━━━ Records for the exercise

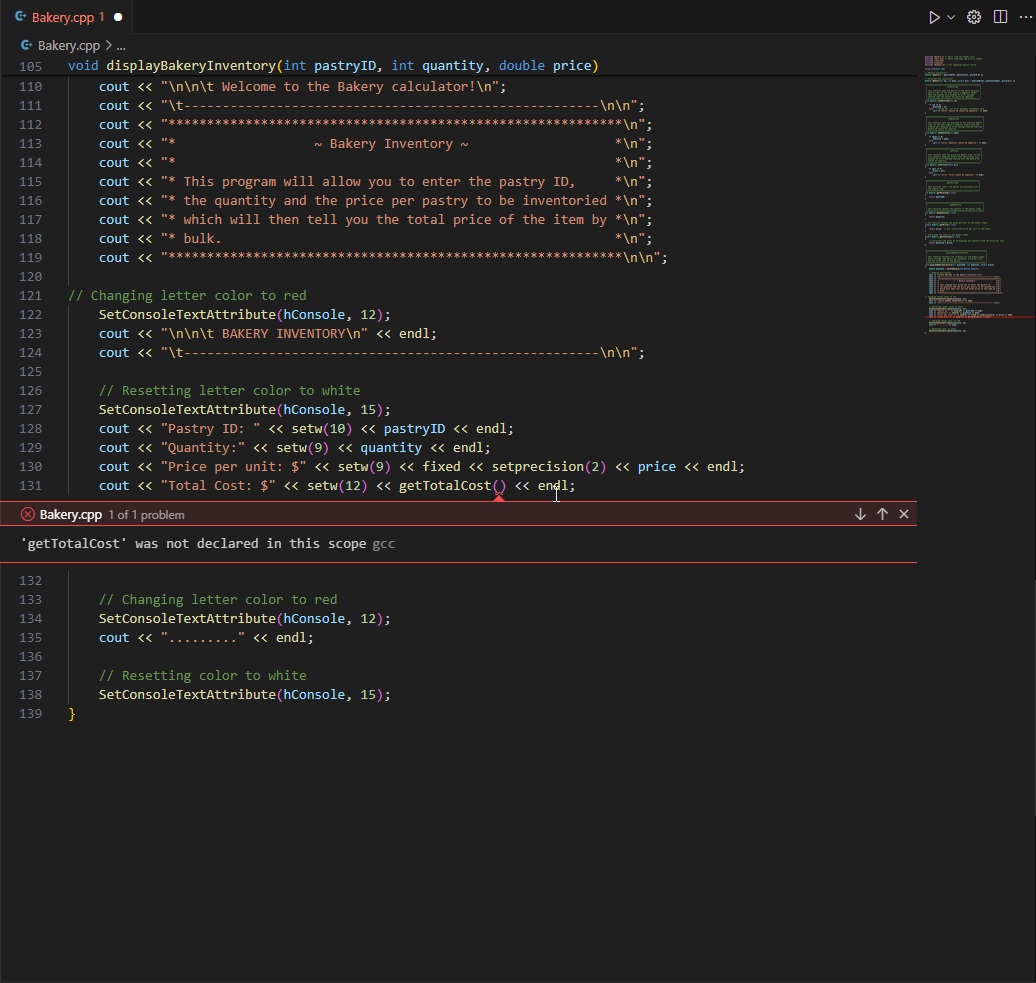Split the editor using the split icon
The width and height of the screenshot is (1036, 983).
click(1000, 17)
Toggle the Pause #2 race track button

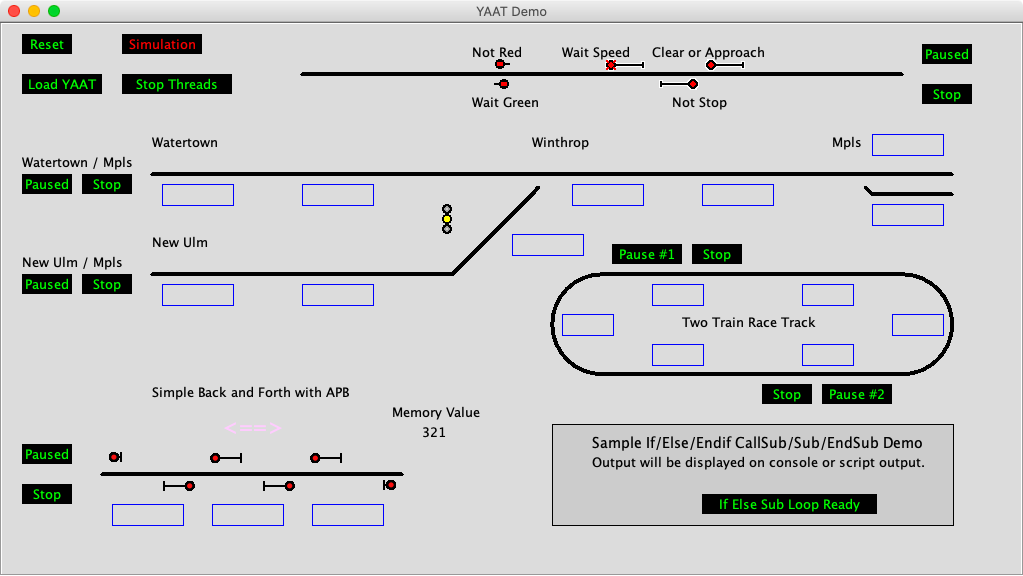[x=856, y=394]
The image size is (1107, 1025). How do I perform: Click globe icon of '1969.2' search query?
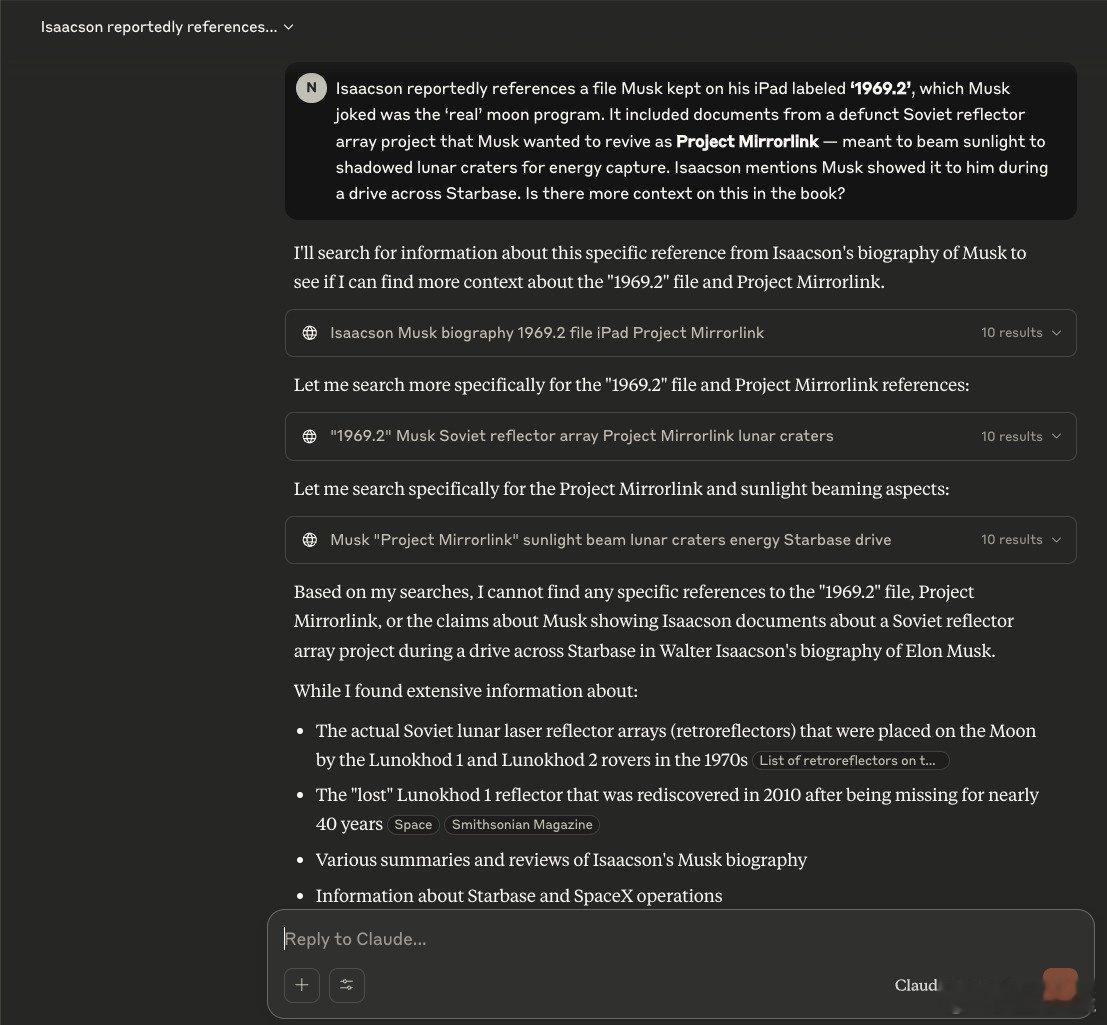tap(310, 436)
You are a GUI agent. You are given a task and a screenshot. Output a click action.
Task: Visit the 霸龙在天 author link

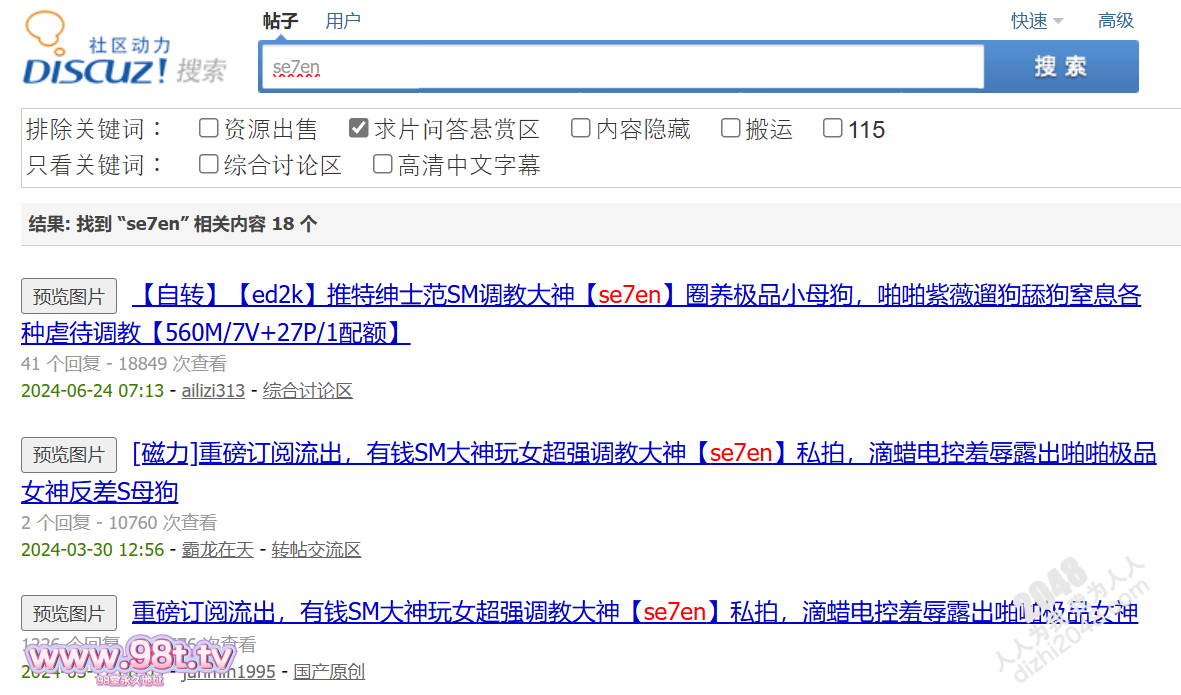tap(217, 550)
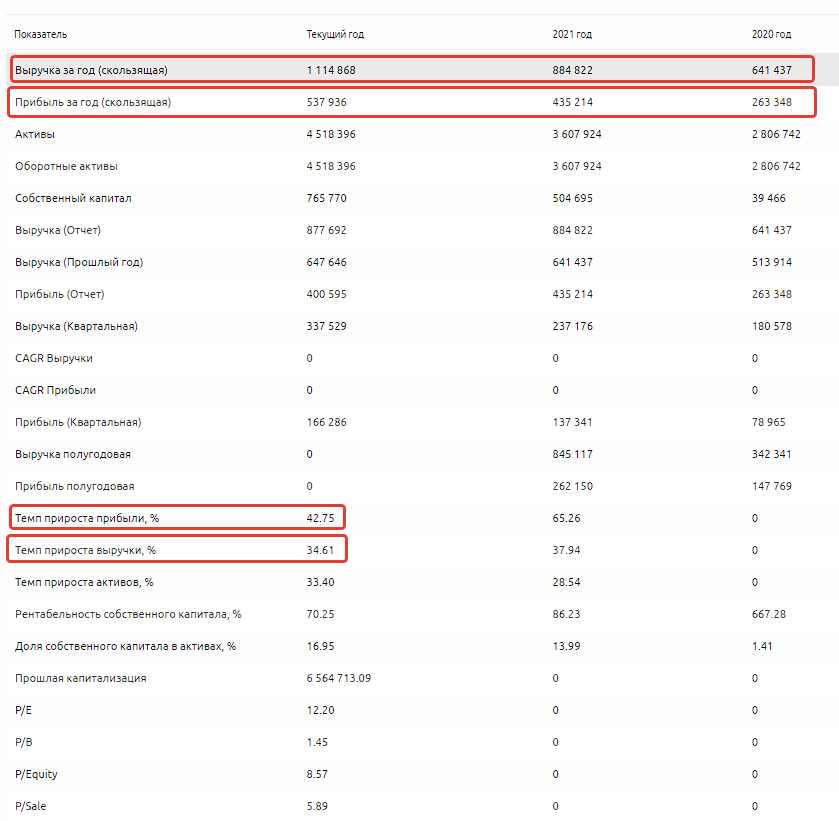The width and height of the screenshot is (839, 821).
Task: Select the '2020 год' column header
Action: point(771,34)
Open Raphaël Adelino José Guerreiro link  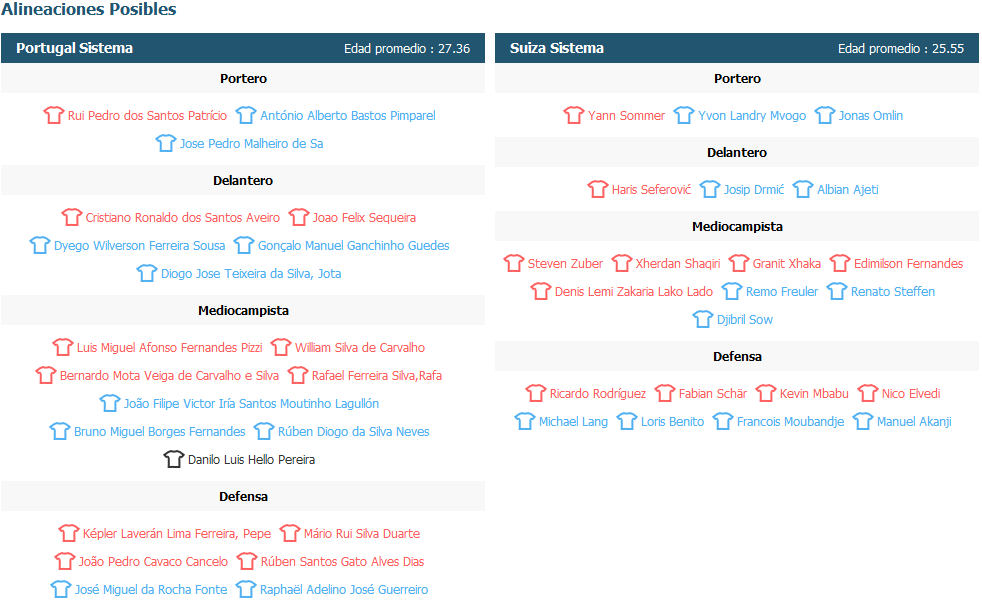point(343,589)
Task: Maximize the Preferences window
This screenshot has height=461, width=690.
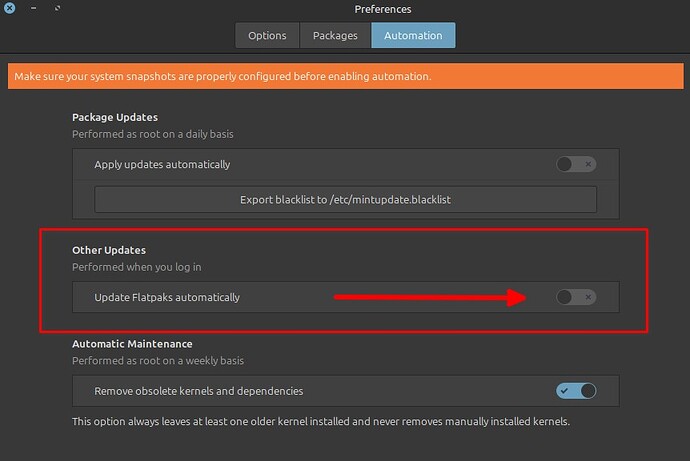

━━━━━━

Can you give the part running from the line containing "Task: Maximize the Preferences window" through the end of the entries, both included, as a Markdown table with the columns Row and Line, numbering each line and leaving out blank lines and pictures?

| Row | Line |
|---|---|
| 1 | Task: Maximize the Preferences window |
| 2 | This screenshot has height=461, width=690. |